The French family was founded in America by Captain French, a native of France, who was a sea captain and settled in Virginia at an early date. He was the great-grandfather of Harley I. French and his son, Harley French's grandfather, migrated from Virginia to Ohio and was a pioneer of that State. Melissa Rickets, Mr. French's mother, was a granddaughter of Col. John C. Rickets, who was a colonel in the War of 1812. He was a civil engineer by profession and did considerable work for the Government. He surveyed across the continent. His son, Ira Rickets, the father of Melissa Rickets, was a civil engineer and also a lawyer, being a member of the bar of Fairfield county, Ohio.

Harley I. French was the only child born to his parents. He came to Butler county with his parents in 1891 and the father engaged in farming and stock raising in Hickory township where he died June 21, 1908. He was a member of the Methodist Episcopal church and an exemplary citizen.
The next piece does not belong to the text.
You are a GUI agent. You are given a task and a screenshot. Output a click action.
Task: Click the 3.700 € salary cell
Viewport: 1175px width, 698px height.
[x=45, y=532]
His widow now resides in El Dorado.

Harley I. French attended the public schools in Madison township, Franklin county, Ohio, and later took a course in Reynoldsburg Union Academy, and was graduated from that institution in the class of 1890. He then entered the Ohio State University at Columbus, Ohio, remaining until his junior year, when he came west with his parents and reached El Dorado July 9, 1891. He attended the Normal Institute here that year and after receiving a teacher's certificate, taught for two years in the southeastern part of the county, at Plainview District No. 144. He then taught two years at District No. 130 and two years at Beaumont. He was then principal of the Latham schools for three years and held a similiar position at Severy for three years. He then served as principal of the Douglass schools for two years, when he accepted the principalship of the Howard schools at Howard, Kans., and after holding this position for six years he resigned to accept the principalship of the Leon schools. From Leon he went to Rosehill as principal of the schools, serving one year. He was then elected superintendent of public instruction. This was in 1912. In 1914 he was re-elected to succeed himself, and at that time received a majority of nearly 4,000 votes, which was the highest majority ever given a candidate in Butler county.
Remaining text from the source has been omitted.